● YOUR INSTRUCTIONS: Copy word for word the lines starting with the one containing "How do I perform: Select row number 3 cell?" and going on through the end of the items. Leave the pictures out of your copy.

● EXERCISE DATA:

··········

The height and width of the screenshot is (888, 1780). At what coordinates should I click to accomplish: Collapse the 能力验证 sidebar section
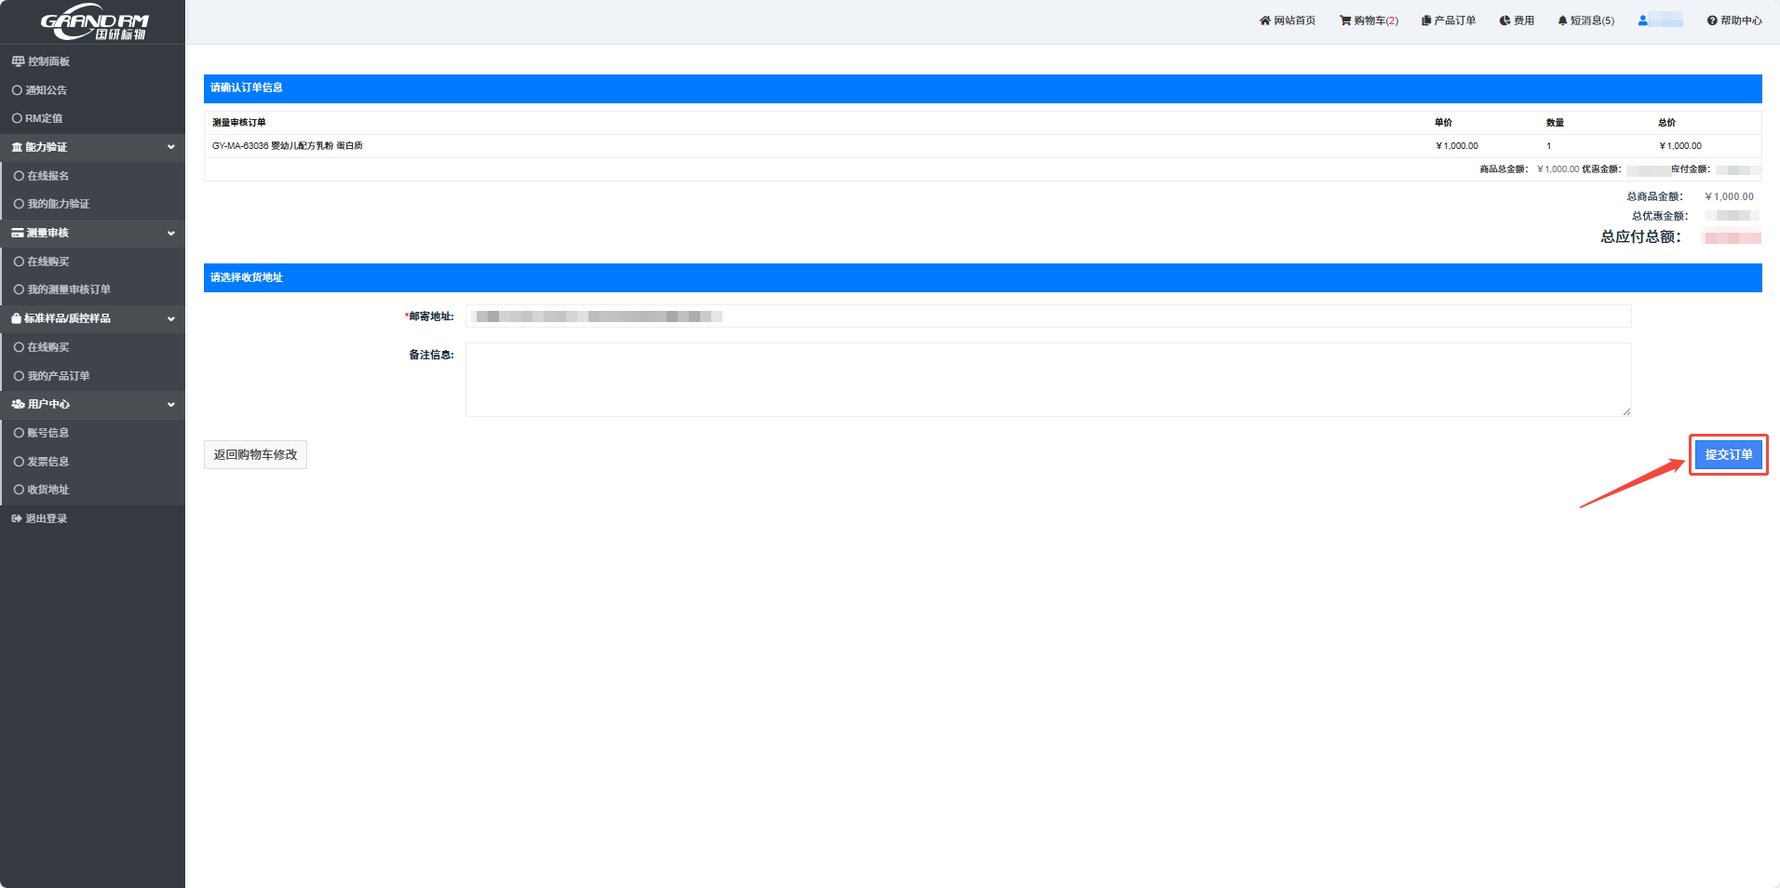click(x=171, y=147)

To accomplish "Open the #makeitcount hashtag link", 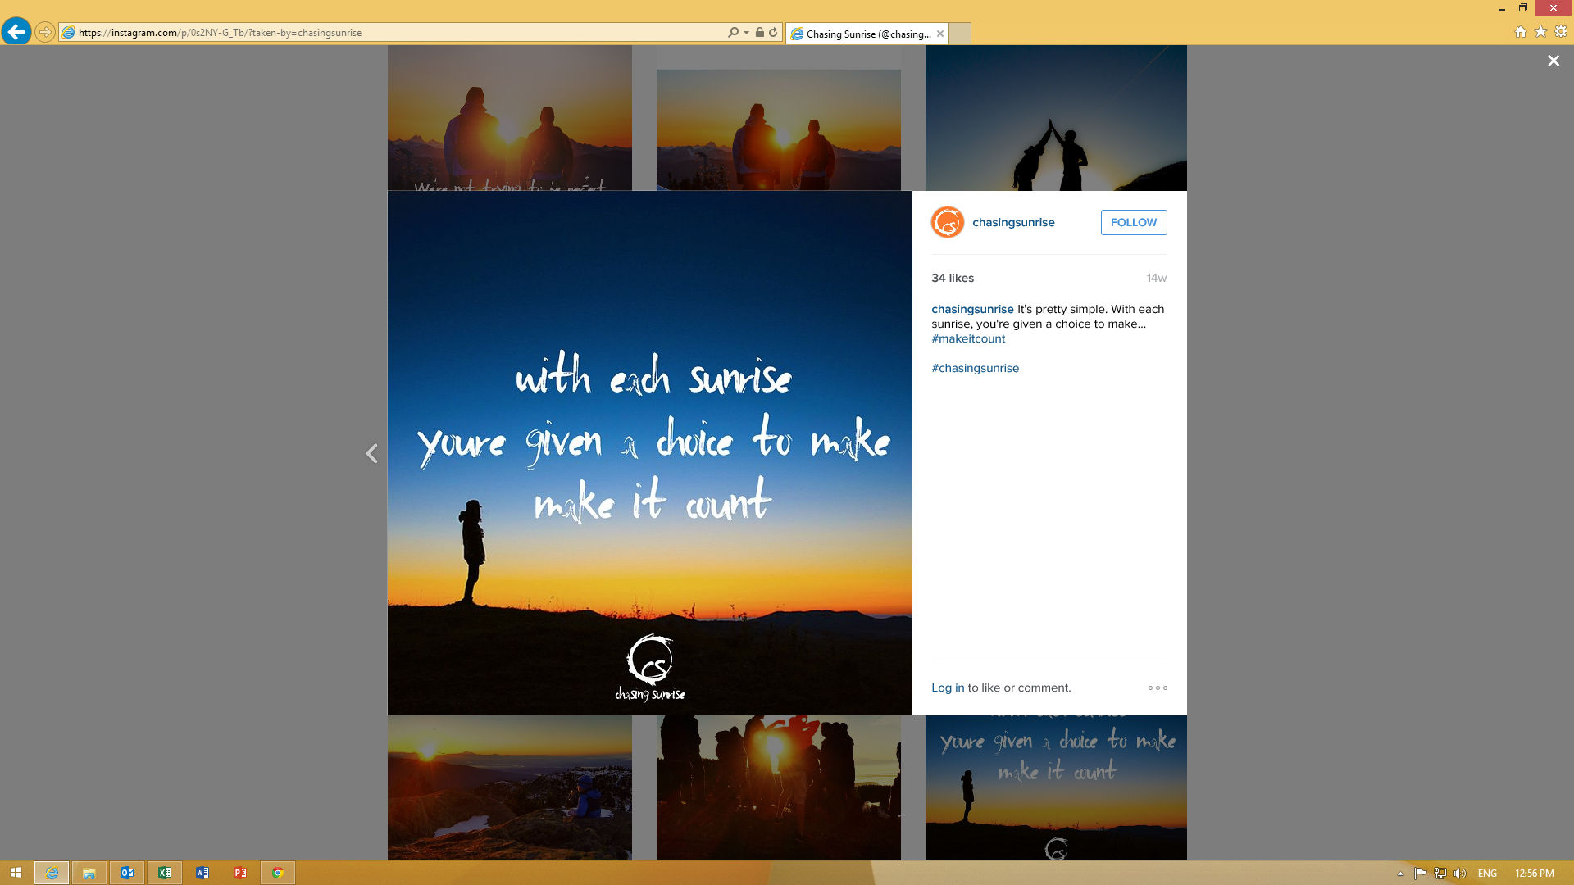I will [x=968, y=338].
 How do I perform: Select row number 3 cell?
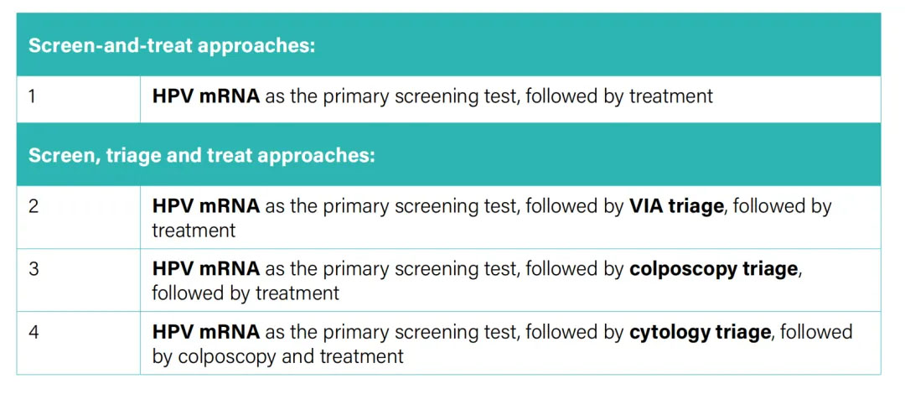pos(79,280)
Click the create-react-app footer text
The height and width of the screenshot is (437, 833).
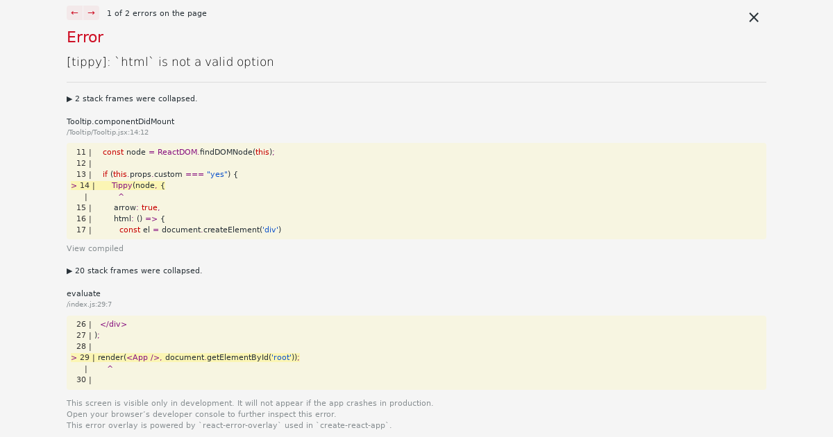click(x=229, y=425)
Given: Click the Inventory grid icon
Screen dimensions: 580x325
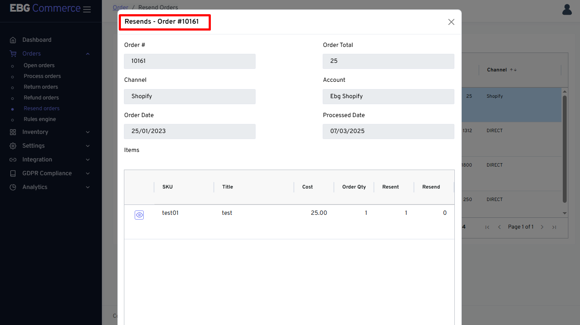Looking at the screenshot, I should 13,132.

··········

● TASK SOLUTION:
 How do I perform: Select row number 3 cell?
pos(79,280)
Click the create-react-app footer text
The height and width of the screenshot is (437, 833).
click(x=229, y=425)
Given: Click the Inventory grid icon
Screen dimensions: 580x325
Looking at the screenshot, I should 13,132.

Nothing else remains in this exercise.